A posthumous novel from Harris (Mama Dearest, 2009, etc.), about gay black men seeking acceptance.
At the beginning, Bentley Dean III, scion to a wealthy black Detroit family, breaks off his engagement with the very suitable Kim in order to live an authentic life. And for Bentley that means out of the closet and in a public relationship with his lover Warren. Five years later Bentley is in Miami, disinherited by his homophobic father, dumped by Warren, who refuses to identify as gay, but nonetheless happy to be himself. He and his business partner Alex own an Afro-centric modeling agency (she handles the women, Bentley happily handles the men’s side, which offers the occasional midday treat). But the agency has seen better times; the economy is in free-fall just as the Obama election is coming up. Financial worries force Bentley to book a suspicious modeling assignment—a request for gay-friendly eye candy for a private party. Bentley is assured he won’t be inadvertently pimping out his models, but when he arrives at the all-male event, he suspects that he’ll regret the night. He brings along Jah, an 18 year old that Bentley found in foster care and has mentored over the years.

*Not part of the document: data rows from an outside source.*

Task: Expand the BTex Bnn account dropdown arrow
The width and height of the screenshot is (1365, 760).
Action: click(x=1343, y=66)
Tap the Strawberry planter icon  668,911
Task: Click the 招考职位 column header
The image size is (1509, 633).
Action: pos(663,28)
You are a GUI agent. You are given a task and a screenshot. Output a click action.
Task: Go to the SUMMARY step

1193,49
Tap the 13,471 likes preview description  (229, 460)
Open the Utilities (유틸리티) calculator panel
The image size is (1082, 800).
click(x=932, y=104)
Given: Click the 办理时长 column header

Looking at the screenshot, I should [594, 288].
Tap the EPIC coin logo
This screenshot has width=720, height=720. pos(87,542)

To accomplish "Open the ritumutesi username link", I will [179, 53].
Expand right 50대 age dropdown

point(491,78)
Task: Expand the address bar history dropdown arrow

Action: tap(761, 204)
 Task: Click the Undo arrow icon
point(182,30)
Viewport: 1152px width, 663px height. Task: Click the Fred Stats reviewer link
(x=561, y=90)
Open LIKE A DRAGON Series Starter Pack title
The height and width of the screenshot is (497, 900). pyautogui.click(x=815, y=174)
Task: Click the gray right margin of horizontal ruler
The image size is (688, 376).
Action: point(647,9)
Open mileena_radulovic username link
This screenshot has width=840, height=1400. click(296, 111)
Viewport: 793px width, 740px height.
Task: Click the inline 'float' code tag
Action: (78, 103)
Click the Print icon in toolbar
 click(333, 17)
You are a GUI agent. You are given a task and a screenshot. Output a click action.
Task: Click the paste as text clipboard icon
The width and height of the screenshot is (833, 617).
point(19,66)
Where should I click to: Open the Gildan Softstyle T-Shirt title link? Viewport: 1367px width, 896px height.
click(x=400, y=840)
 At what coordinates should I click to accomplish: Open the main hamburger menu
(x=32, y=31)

Jah, now in college with noble plans, catches the eye of the host, Seth Sinclair. Married with kids, Seth is a Hollywood megastar with a secret penchant for boys and control. Jah soon gets caught in Seth’s dangerous web, and Bentley is wracked with guilt. Meanwhile, Warren and Bentley reconnect, though Bentley, still in love with Warren, suspects the man hasn’t changed and will always live the double life. All these men can’t compete with the one man Bentley wants back in his life—his father. The best of friends until he came out, Bentley misses his old man and is afraid one day it may be too late for a reconciliation.
A sudsy melodrama, to be sure, but one that offers a rare glimpse into the world of gay black men and the challenges they face.